Marie-Poupée, Gauguin, Yves Samson et moi...

par Marie-Hélène Le Doze

(écrit en 1997)


J'habite ici dans ce qu'on appelle "le Pays de Gauguin". Ma chaumière est située sur "la route des peintres", entre le Pouldu et Pont-Aven, en Sud-Bretagne.


J'ai eu le bonheur de vivre mes étés d'enfance à Kerfany-les-Pins dans la maison de "Marie Poupée", en fait Marie-Jeanne Henry, qui tenait une auberge au Pouldu, dite maintenant "Maison Marie-Henry" où Gauguin a passé un an et demi en 1889 et 90 avec Meyer de Haan, Sérusier, Bernard Filiger et autres. Ensemble ils avaient décoré l'auberge, couvrant les murs, le plafond... Au-dessus de la porte, on pouvait voir l'Oie de Gauguin (maintenant au Musée de Quimper depuis mars 99). L'hôtesse, qui avait déjà une petite fille (on retrouve son visage dans beaucoup de tableaux) a eu une petite fille de Meyer de Haan, qui est mort sans l'avoir jamais su. Mère célibataire à cette époque, et deux fois de suite, c'était très révolutionnaire...

Elle a vendu son auberge du Pouldu en emportant tous les tableaux et sculptures reçus en paiement par les artistes qui avaient séjourné chez elle. Elle a fait construire une maison à Moëlan d'où elle était originaire, elle a vécu au-dessus de sa plage de Kerfany avec un philosophe, solitaire au milieu de sa collection d'oeuvres maintenant connues dans le monde entier, recevant plus tard la visite de gens qui venaient l'interroger sur ses souvenirs de l'époque de l'Ecole du Pouldu et de Pont-Aven.

Quand Gauguin est revenu de Tahiti en 1894, il lui a réclamé ses tableaux, et lui a fait un procès, qu'elle a gagné, au motif que "en matière de meubles, possession vaut titre."

J'ai beaucoup d'affinités avec Marie-Poupée qui a été très mal comprise de ses contemporains, femme libre et d'avant-garde puisqu'elle a été une des rares à garder ses oeuvres d'art avec la vigileance d'une lionne pour ses petits, à une époque où les tableaux remis par les artistes en paiement de biens de consommation de bombance ou de survivance selon les moments, finissaient dans les poulailliers ou les greniers et dont beaucoup ont disparu car non appréciés. C'est après la mort de de Gauguin qu'on a pris conscience de leur valeur. Marie-Jeanne Henry elle en connaissait la valeur, c'était son histoire intime qui y  était inscrite, l'histoire d'une femme sauvage et libre.

LISTE DU MATÉRIEL —
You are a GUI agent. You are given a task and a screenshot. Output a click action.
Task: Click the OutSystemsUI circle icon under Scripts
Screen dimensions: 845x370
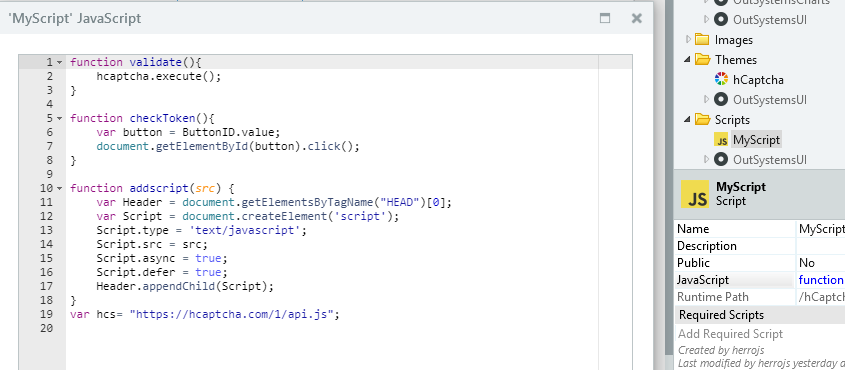pos(721,159)
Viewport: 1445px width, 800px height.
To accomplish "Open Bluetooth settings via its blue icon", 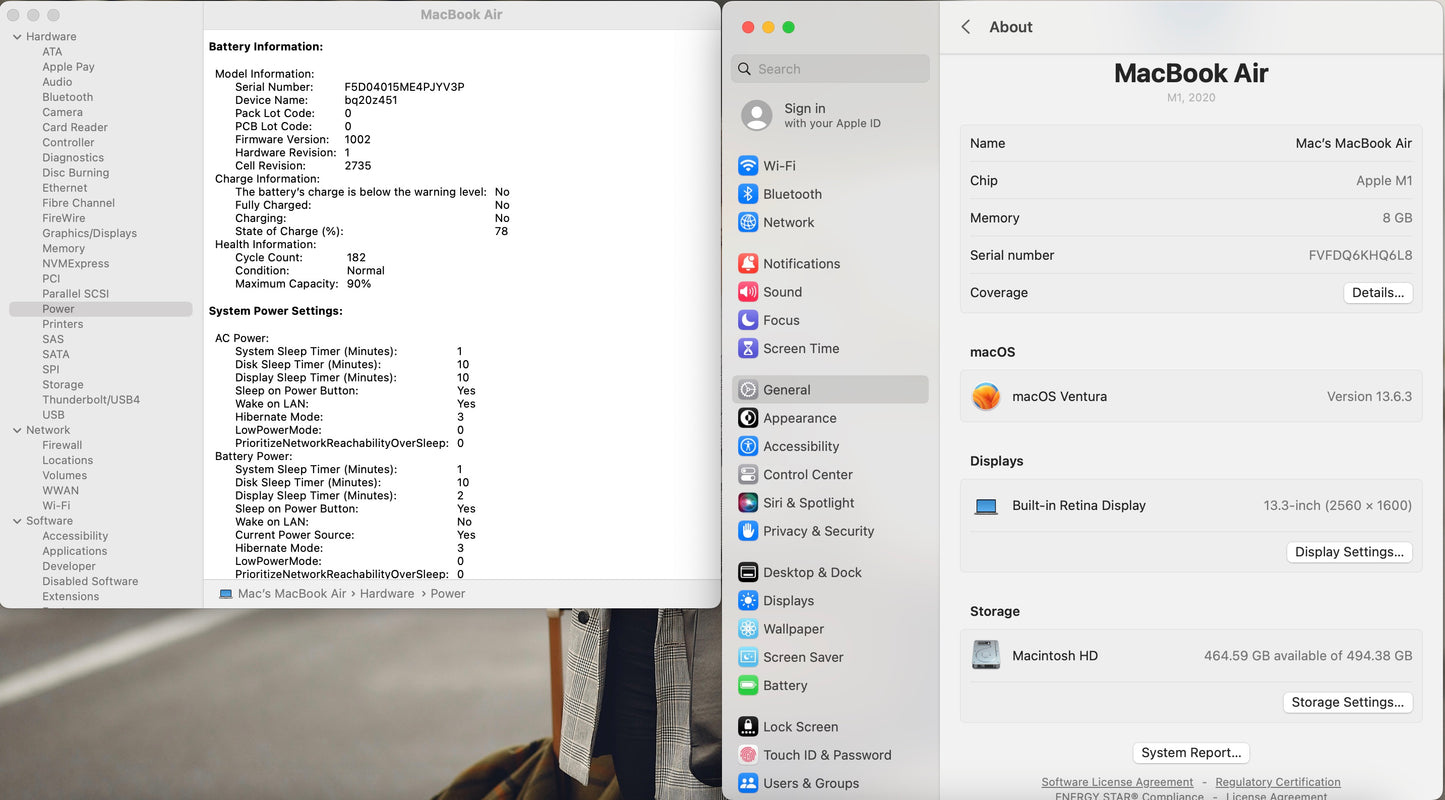I will [x=748, y=194].
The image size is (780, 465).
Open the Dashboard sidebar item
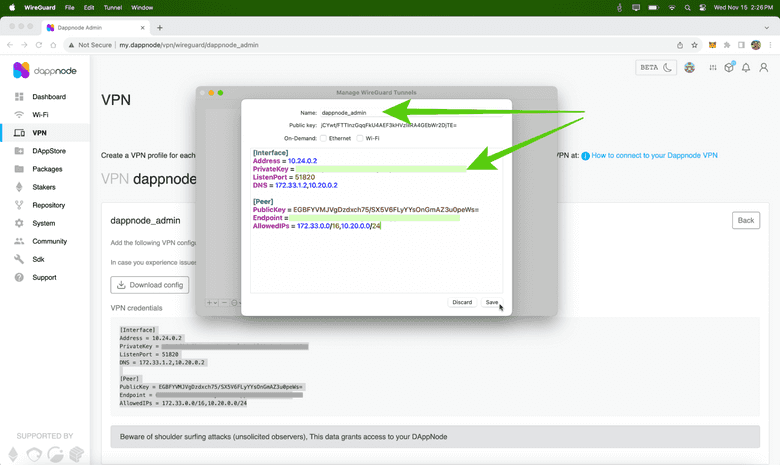tap(48, 97)
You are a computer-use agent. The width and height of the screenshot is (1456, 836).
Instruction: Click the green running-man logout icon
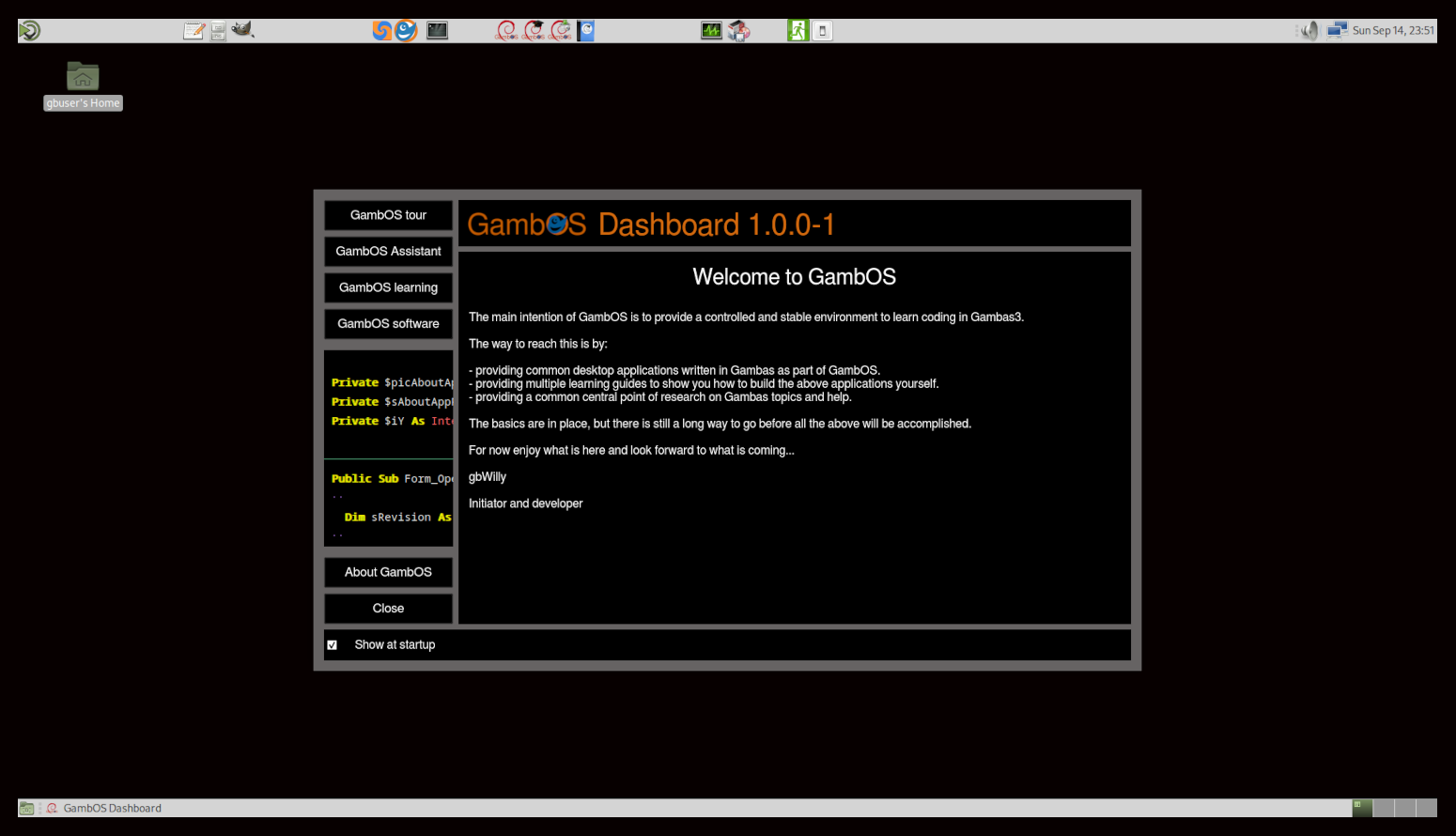[798, 31]
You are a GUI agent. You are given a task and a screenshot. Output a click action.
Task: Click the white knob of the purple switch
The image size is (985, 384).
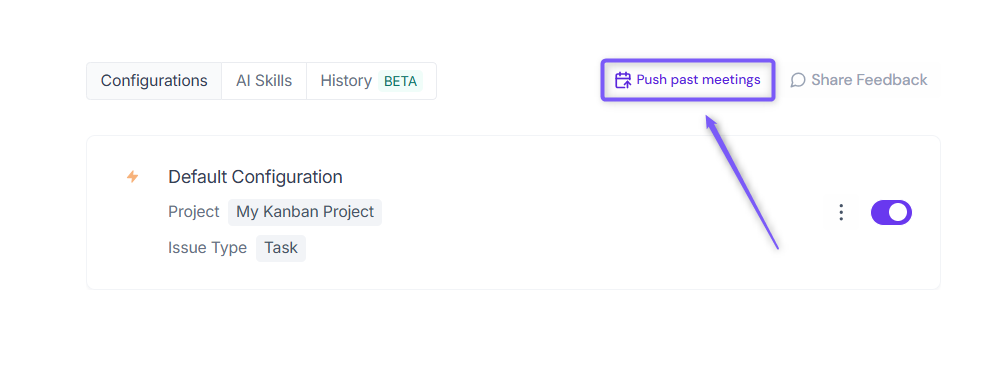(x=899, y=212)
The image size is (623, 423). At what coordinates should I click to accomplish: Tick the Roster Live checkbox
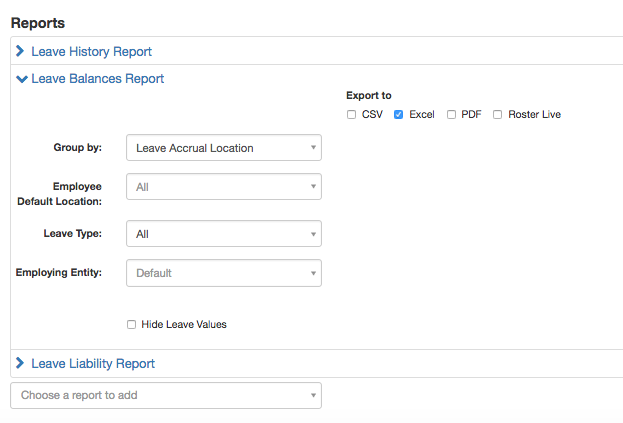[x=497, y=115]
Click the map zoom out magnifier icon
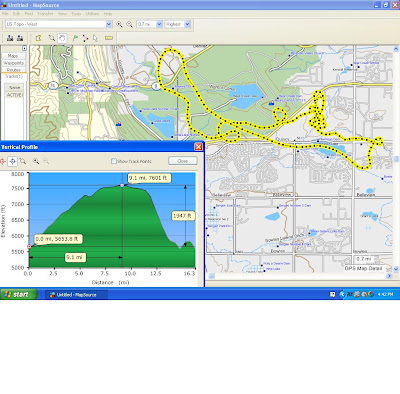This screenshot has width=400, height=394. click(x=129, y=24)
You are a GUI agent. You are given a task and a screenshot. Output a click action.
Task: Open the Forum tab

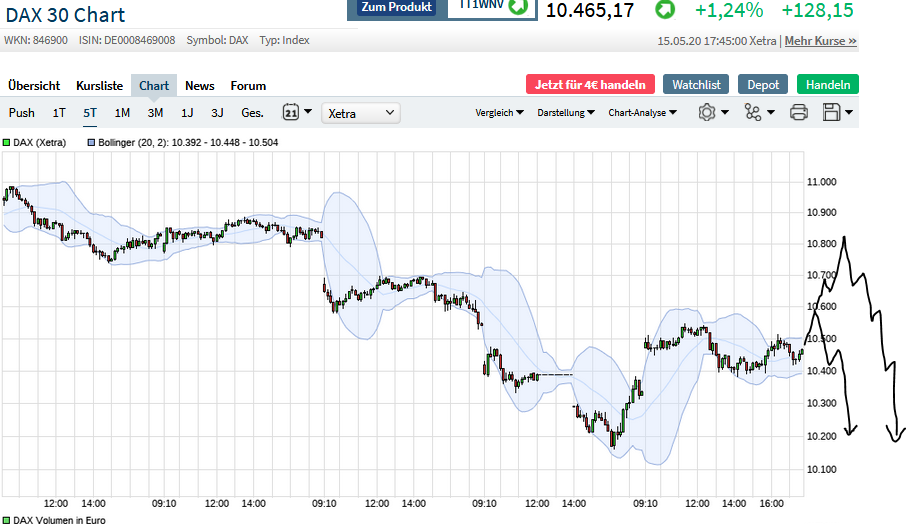click(x=248, y=86)
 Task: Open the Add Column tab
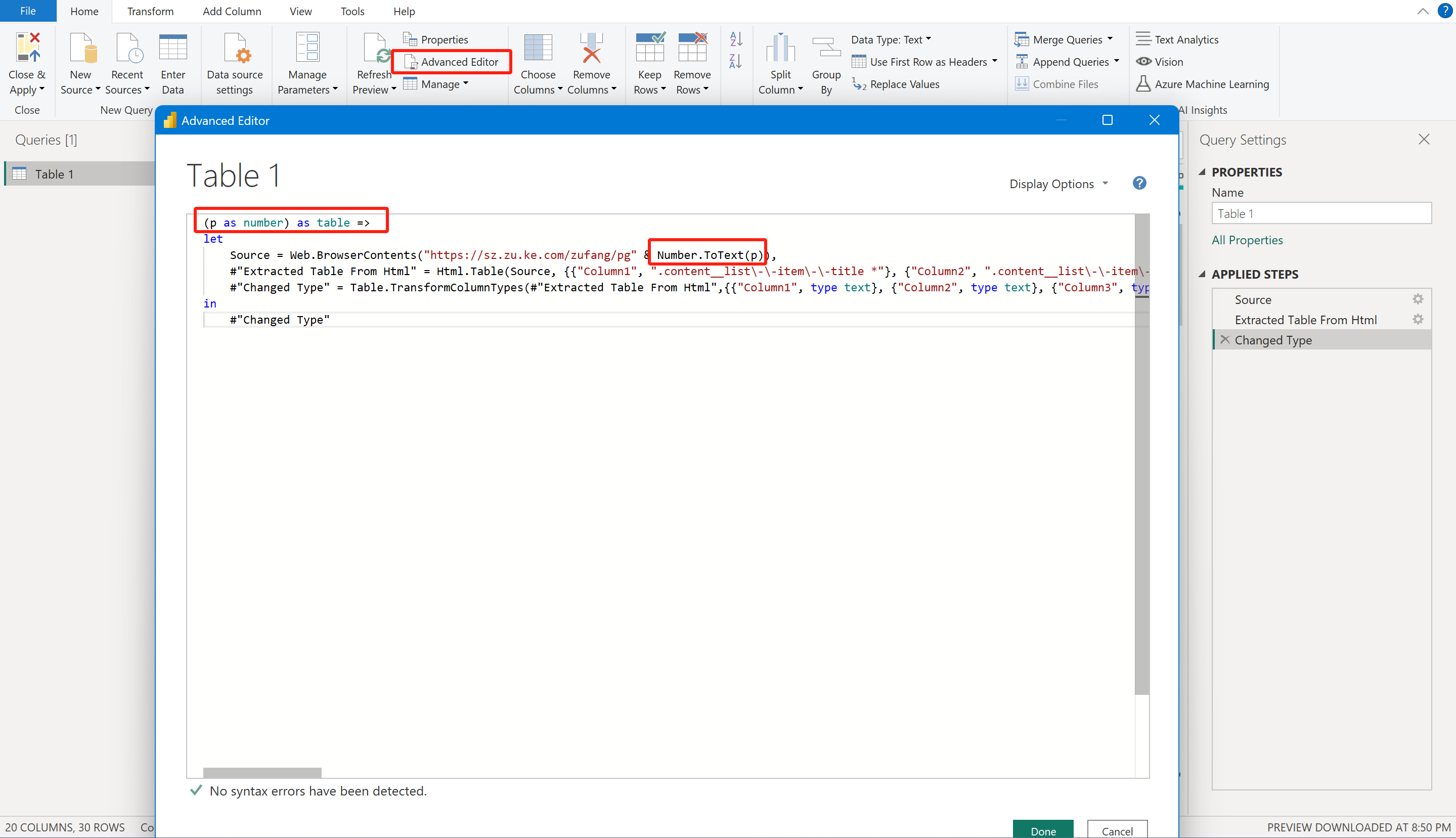click(231, 12)
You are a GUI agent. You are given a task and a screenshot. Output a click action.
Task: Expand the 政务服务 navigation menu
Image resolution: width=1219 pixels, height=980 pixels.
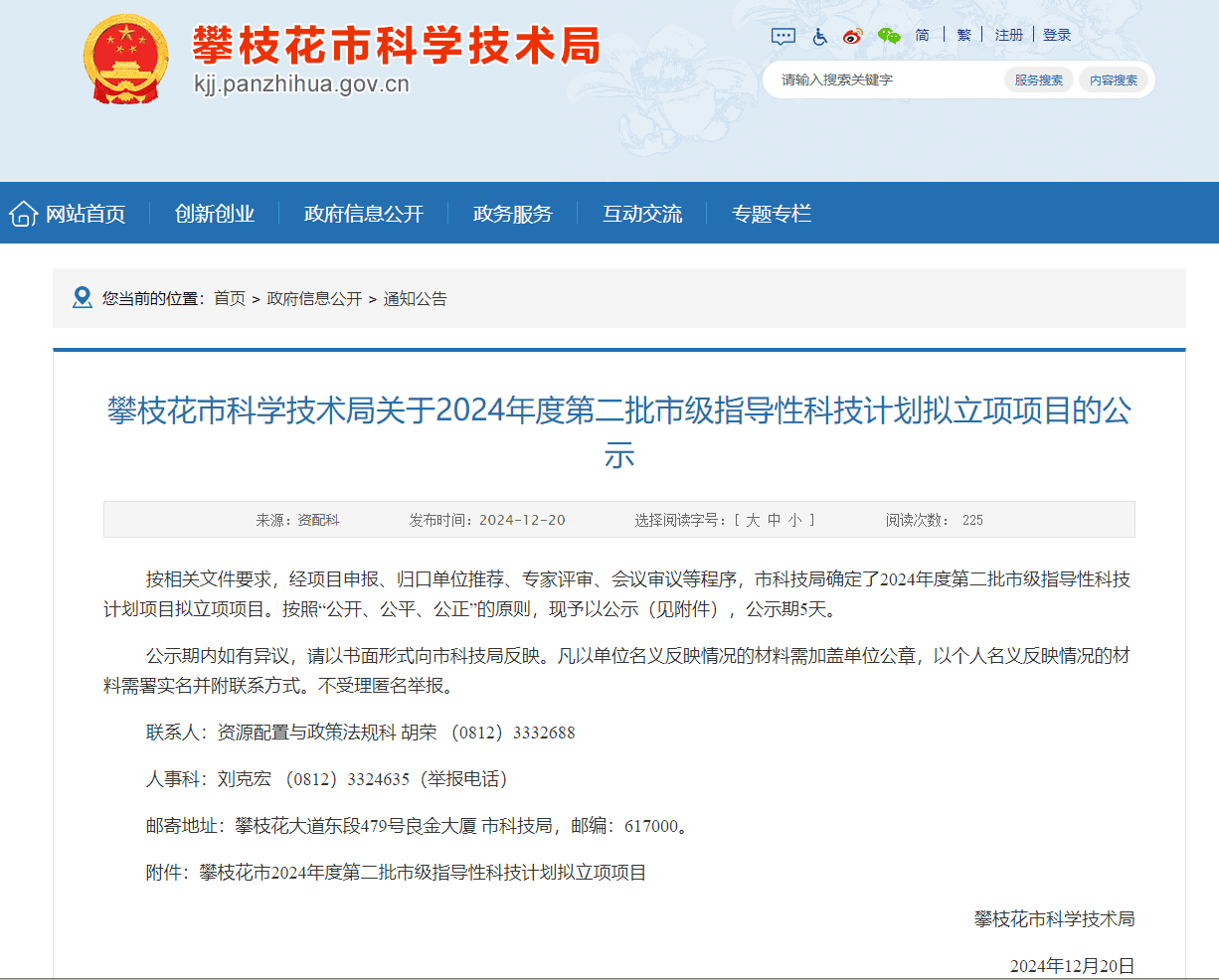tap(513, 212)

CONSIGNES DE L'EXERCICE —
D'après le texte à lire, quel motif a permis à Marie-Jeanne Henry de gagner le procès que lui a intenté Gauguin ?

RÉPONSE FINALE —
Elle l'a gagné au motif qu'« en matière de meubles, possession vaut titre ».